Rule 36(b) notes that:
Any matter admitted under this rule is conclusively established unless the court on motion permits withdrawal or amendment of the admission. Subject to the provisions of Rule 16 governing amendment of a pre-trial order, the court may permit withdrawal or amendment when the presentation of the merits of the action will be subserved thereby and the party who obtained the admission fails to satisfy the court that withdrawal or amendment will prejudice him in maintaining his action or defense on the merits.
The Advisory Committee Comments upon Rule 36(b) observe that, “Provision is made for withdrawal or amendment of an admission. This provision emphasizes the importance of having the action resolved on the merits, while at the same time assuring each party that justified reliance on an admission in preparation for trial will not operate to his prejudice.”
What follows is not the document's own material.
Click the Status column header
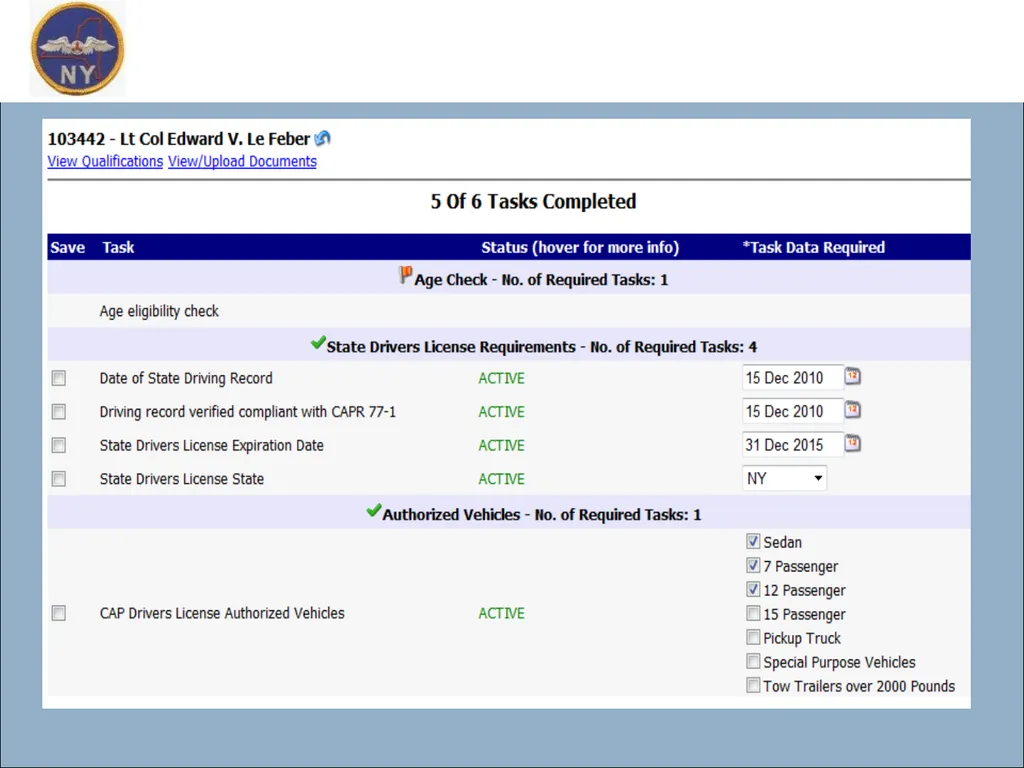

In Warren v. International Brotherhood of Teamsters, 544 F.2d 334 (8th Cir. 1976) the court held that a request to be *624allowed to file late answers to requests for admissions is the equivalent of allowance of withdrawal of admissions under Rule 36(b). Therefore the court adopted the test which is applicable to the allowance of a withdrawal or amendment of an admission to a determination whether a party may file a late response to a request for admissions. Thus the applicable test is the one embodied in Rule 36(b)—when the presentation of the merits will be served by the late response and when no prejudice will accrue to the party who had requested the admission. 544 F.2d at 340. See also, Moosman v. Joseph P. Blitz, Inc., 358 F.2d 686, 688 (2d Cir. 1966) (Under compelling circumstances the court may allow untimely replies to avoid the admission); accord, French v. U. S., 416 F.2d 1149, 1152 (9th Cir. 1968). In Warren, the trial judge allowed the filing of late responses to the plaintiffs’ requests for admission after the trial had already begun. In the present case, no trial date has been set and therefore no real prejudice can have accrued to the plaintiff in the short time span involved between the Magistrate’s order and the defendant’s objection to that order. In any event there could be no good faith reliance on the lack of a response to the request for admissions since prior to the filing of the motion to compel, the plaintiff had been informed by counsel for defendant that each admission would be denied. The purpose of Rule 36 is to remove uncontested issues and to prevent delay and therefore when the issues going to the merits are contested and the late response does not cause delay of a trial or prejudice to a litigant, there is no reason to refuse a late filing. See, French, supra at 1152. It is therefore by the Court
ORDERED that the order of the Magistrate is overruled and the late filing of the responses to plaintiff’s request for admissions is accepted under Fed.R.Civ.P. 36(b).